Implicit Neural-Representation Learning for Elastic Deformable-Object Manipulations

Korea Advanced Institute of Science and Technology
RSS 2025

*Indicates the corresponding author

Abstract

We aim to solve the problem of manipulating deformable objects, particularly elastic bands, in real-world scenarios. However, deformable object manipulation (DOM) requires a policy that works on a large state space due to the unlimited degree of freedom (DoF) of deformable objects. Further, their dense but partial observations (e.g., images or point clouds) may increase the sampling complexity and uncertainty in policy learning. To figure it out, we propose a novel implicit neural-representation (INR) learning for elastic DOMs, called INR-DOM. Our method learns consistent state representations associated with partially observable elastic objects reconstructing a complete and implicit surface represented as a signed distance function. Furthermore, we perform exploratory representation fine-tuning through reinforcement learning (RL) that enables RL algorithms to effectively learn exploitable representations while efficiently obtaining a DOM policy. We perform quantitative and qualitative analyses building three simulated environments and real-world manipulation studies with a Franka Emika Panda arm.

Overall Architecture

inr-dom overall architecture
  • INR-DOM trains the occlusion-robust state representation encoder of deformable objects, and the manipulation policy.
  • The first stage pre-trains a PointNet-based partial-to-complete variational autoencoder using implicit surface reconstruction for geometric feature learning.
  • The second stage jointly optimizes the policy and the pre-trained encoder with reinforcement learning to enhance task-relevant representation power (blue), and updates the encoder using contrastive learning to capture episode correlations (red).

Results

Pre-training results

inr-dom result 0

Comparison of reconstruction performance for elastic bands

inr-dom result 1

(Top) Partial point cloud inputs, (Middle) Reconstructed by Point2Vec, (Bottom) SDF-based Meshes from INR-DOM

  • INR-DOM shows better reconstruction performance than other point cloud completion methods.
  • Implicit surface representation leverages our encoder to capture the continuous deformation of stretchable surfaces.
  • INR-DOM robustly represents surfaces in occluded and intertwined parts.

Fine-tuning results

inr-dom result 0

Distribution of embeddings from 10 disentanglement episodes

inr-dom result 1

Distribution of 20,000 embeddings from random manipulation dataset used in the pre-training.

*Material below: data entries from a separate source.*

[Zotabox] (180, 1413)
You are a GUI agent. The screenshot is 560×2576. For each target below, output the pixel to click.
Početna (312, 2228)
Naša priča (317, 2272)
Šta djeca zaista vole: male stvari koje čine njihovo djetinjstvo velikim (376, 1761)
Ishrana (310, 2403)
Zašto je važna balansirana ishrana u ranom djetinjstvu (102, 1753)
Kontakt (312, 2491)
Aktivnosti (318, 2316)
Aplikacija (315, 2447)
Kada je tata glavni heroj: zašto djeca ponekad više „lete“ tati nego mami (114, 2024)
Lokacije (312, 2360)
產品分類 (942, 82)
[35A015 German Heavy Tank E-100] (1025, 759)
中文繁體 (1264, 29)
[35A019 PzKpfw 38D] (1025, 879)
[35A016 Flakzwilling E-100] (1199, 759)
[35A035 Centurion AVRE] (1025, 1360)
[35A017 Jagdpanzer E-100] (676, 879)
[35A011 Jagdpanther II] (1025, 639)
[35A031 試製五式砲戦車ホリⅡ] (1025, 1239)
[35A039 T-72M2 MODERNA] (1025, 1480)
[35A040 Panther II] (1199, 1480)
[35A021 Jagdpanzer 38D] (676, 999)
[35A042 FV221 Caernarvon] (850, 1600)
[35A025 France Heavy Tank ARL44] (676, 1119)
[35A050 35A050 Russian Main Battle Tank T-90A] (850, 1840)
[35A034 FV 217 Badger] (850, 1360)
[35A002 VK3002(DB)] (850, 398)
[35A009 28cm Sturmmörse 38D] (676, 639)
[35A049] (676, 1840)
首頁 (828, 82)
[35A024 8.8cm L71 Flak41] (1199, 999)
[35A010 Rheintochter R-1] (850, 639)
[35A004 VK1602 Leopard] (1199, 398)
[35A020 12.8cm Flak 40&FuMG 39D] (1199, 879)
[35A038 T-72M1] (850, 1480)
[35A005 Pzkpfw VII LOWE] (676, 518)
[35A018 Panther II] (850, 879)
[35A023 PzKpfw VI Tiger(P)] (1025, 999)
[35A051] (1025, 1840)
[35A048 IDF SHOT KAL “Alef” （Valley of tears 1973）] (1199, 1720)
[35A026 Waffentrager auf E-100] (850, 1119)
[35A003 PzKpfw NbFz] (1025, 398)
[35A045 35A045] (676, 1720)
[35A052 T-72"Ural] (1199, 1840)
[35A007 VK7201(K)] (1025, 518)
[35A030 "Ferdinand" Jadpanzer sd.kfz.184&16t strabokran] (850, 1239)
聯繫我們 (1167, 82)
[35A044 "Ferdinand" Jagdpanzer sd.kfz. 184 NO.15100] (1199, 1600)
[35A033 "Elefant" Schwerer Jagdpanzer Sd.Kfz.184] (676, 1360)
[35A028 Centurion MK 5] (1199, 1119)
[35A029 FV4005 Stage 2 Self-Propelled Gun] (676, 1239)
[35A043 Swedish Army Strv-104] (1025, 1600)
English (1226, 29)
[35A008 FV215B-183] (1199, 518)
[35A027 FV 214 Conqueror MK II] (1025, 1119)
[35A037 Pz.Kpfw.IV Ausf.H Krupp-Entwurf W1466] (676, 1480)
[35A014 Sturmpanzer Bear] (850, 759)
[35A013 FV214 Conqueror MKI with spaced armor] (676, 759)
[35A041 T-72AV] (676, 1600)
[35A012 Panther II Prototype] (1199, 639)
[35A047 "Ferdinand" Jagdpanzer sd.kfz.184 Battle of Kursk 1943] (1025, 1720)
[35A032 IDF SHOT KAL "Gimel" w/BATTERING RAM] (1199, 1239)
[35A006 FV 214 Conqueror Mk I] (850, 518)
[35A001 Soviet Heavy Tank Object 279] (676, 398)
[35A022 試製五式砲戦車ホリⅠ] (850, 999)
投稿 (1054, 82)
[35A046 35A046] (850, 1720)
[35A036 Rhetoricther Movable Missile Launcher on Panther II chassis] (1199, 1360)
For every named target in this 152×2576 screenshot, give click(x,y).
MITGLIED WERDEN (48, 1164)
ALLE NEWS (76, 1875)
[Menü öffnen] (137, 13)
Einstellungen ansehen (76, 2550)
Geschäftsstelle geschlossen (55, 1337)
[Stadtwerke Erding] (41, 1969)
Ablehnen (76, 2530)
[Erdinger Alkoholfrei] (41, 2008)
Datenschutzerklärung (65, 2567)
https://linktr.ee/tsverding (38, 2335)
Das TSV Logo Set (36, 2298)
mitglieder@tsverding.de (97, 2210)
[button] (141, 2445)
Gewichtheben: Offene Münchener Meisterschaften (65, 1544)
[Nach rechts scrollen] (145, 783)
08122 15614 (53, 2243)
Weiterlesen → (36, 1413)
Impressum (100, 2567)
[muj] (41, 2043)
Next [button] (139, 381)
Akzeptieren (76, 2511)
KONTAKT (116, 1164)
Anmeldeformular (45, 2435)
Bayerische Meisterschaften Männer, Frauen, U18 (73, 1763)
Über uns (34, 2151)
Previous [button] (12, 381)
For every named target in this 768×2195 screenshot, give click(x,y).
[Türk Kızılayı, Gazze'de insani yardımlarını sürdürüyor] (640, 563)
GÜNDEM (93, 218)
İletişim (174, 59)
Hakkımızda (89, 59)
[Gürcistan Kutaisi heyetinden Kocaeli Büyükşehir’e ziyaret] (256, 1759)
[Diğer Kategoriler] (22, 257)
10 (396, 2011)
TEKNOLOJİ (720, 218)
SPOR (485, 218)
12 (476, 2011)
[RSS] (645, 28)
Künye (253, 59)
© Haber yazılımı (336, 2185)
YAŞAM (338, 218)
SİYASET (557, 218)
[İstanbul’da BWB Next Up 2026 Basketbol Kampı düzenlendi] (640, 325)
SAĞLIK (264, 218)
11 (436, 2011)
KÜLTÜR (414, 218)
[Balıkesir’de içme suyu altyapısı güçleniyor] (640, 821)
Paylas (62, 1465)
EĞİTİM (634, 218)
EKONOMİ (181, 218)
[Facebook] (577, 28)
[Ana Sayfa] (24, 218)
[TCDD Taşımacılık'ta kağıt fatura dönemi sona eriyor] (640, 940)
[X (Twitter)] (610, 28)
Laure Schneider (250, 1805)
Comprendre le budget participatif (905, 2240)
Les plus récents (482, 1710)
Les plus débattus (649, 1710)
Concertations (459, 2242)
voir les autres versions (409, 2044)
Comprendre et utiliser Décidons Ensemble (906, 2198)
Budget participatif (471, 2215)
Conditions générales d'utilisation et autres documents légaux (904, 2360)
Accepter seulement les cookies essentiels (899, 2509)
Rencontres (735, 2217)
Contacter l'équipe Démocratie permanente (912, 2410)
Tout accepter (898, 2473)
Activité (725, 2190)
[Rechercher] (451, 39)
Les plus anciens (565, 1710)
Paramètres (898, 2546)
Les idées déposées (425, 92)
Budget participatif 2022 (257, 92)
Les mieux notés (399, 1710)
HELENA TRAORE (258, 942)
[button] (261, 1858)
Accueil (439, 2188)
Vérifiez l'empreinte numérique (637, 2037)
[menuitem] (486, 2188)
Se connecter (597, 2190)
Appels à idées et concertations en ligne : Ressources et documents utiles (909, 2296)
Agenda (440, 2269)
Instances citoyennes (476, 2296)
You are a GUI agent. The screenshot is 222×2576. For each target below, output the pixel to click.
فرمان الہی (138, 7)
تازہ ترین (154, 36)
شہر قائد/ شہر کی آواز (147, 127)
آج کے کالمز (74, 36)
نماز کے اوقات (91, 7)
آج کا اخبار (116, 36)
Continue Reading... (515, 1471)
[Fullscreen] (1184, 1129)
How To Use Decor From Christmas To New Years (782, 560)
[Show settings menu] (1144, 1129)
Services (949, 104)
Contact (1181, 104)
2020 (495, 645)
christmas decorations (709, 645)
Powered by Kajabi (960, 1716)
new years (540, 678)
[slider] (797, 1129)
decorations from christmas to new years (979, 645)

  • Time-series contrastive learning makes our encoder cluster latent vectors for similar deformations
  • INR-DOM learns task-relevant representations and distinguishes visual ambiguity robustly.

Simulation results

Sealing

Sealing

Installation

Installation

Disentanglement

Disentanglement

Reward curves

Comparison of accumulated reward curves during training between INR-DOM and baseline models.

Task success rates

Comparison of task success rates [%] across three simulated environments, based on 100 trials per environment.

Real-world demonstration

Sealing
Installation
Our method vs. image-based method in the disentanglement under visual ambiguity.
  • We successfully transfer INR-DOM to real-world tasks.
  • INR-DOM successfully distinguishes deformed states, whereas image-based methods fail due to visual ambiguities at intersections.